That’s where Rivers’ dual role comes into the picture. In most organizations, Rivers would have someone of equal or higher standing with whom to collaborate. A general manager could come down and discuss the long-term benefits of making sure Stephenson is at his best because for the Clippers to hit their ceiling, Lance needs to hit his. He could show some numbers to speed up the process of lineup staggering. It’s not about changing Rivers’ mind. It’s just about challenging his intellect. Our brains can’t evolve without respectful, cerebral discord. 

Rivers does have a GM, Dave Wohl, but he’s not as high in the pecking order as Doc. His VP of Basketball Ops is Kevin Eastman, one of his long-time assistants who, like Rivers, had also never worked in a front office until coming to the Clippers. Just like how a first-time head coach can benefit from hiring experienced assistants (think Golden State’s Steve Kerr last year with Ron Adams and Alvin Gentry), a front-office head can do the same. It doesn’t appear Rivers has that luxury, though. 

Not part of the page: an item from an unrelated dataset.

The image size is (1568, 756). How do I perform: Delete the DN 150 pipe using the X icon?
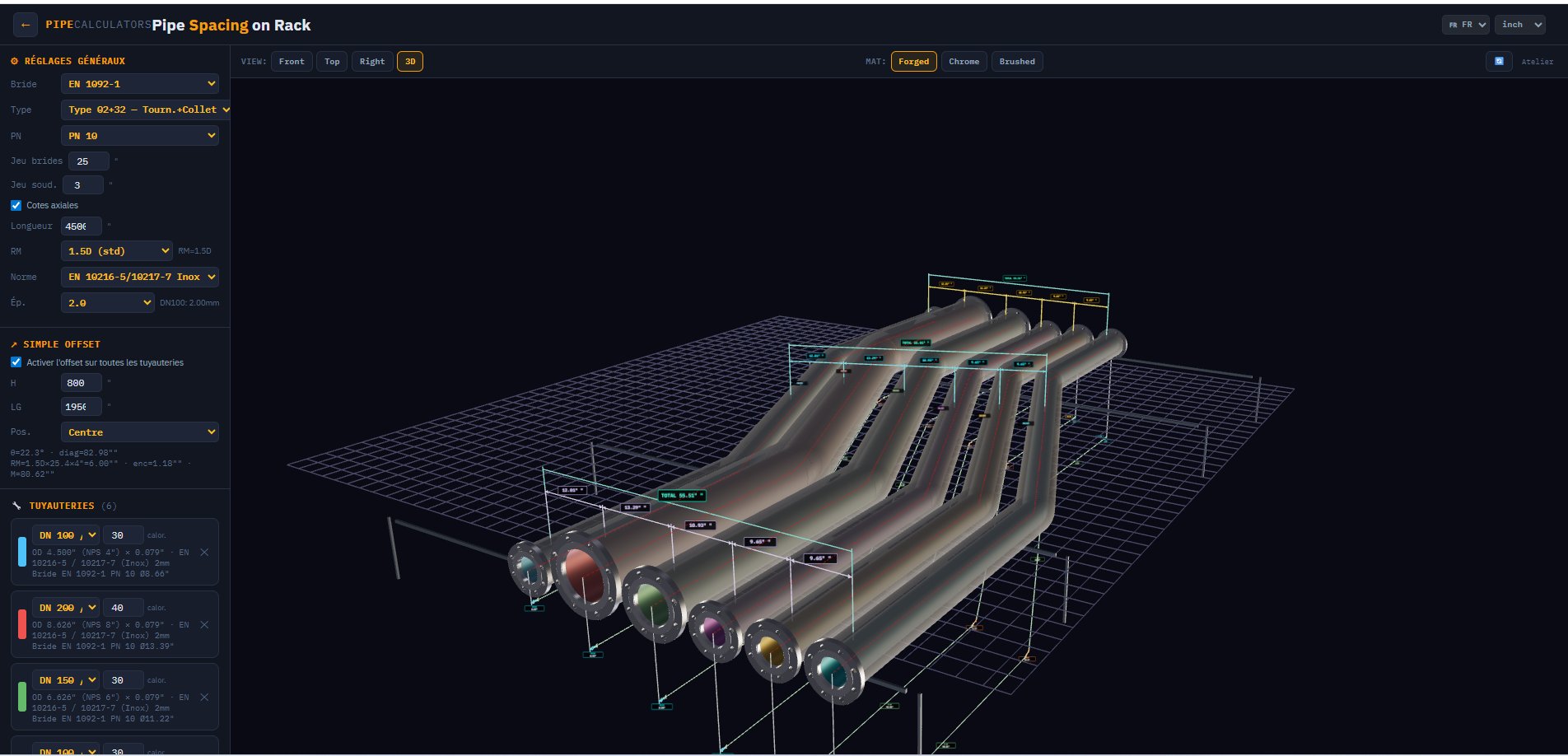tap(204, 696)
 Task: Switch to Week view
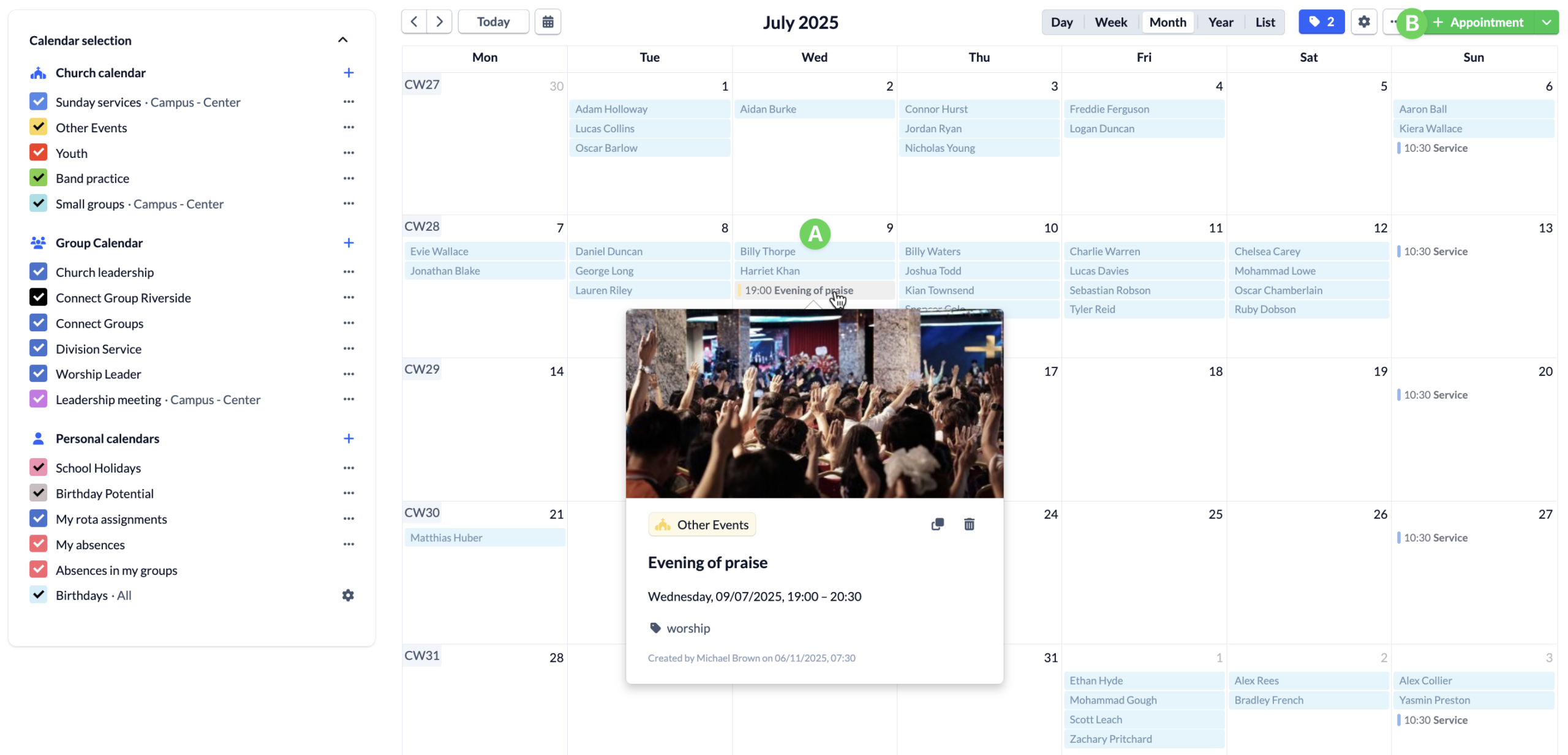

Instead, the Clippers get this split personality — Doc Rivers, the Coach and Doc Rivers, the Exec — heading up two departments of their team with the exec trying to learn on the fly as he runs a basketball team that has underperformed ever since going up 3-1 on the Rockets during last year’s Western Conference finals. 

The team’s assets have progressively thinned ever since Rivers took over; that’s nothing new. But the talent was supposed to be, and actually is, better this season, even without any sort of wing defender that won’t hurt the offense in sight. The team has simply run differently on both sides, whatever the reason. In year three of Rivers, in year five of Paul, Griffin and Jordan, production wasn’t supposed to erode, too.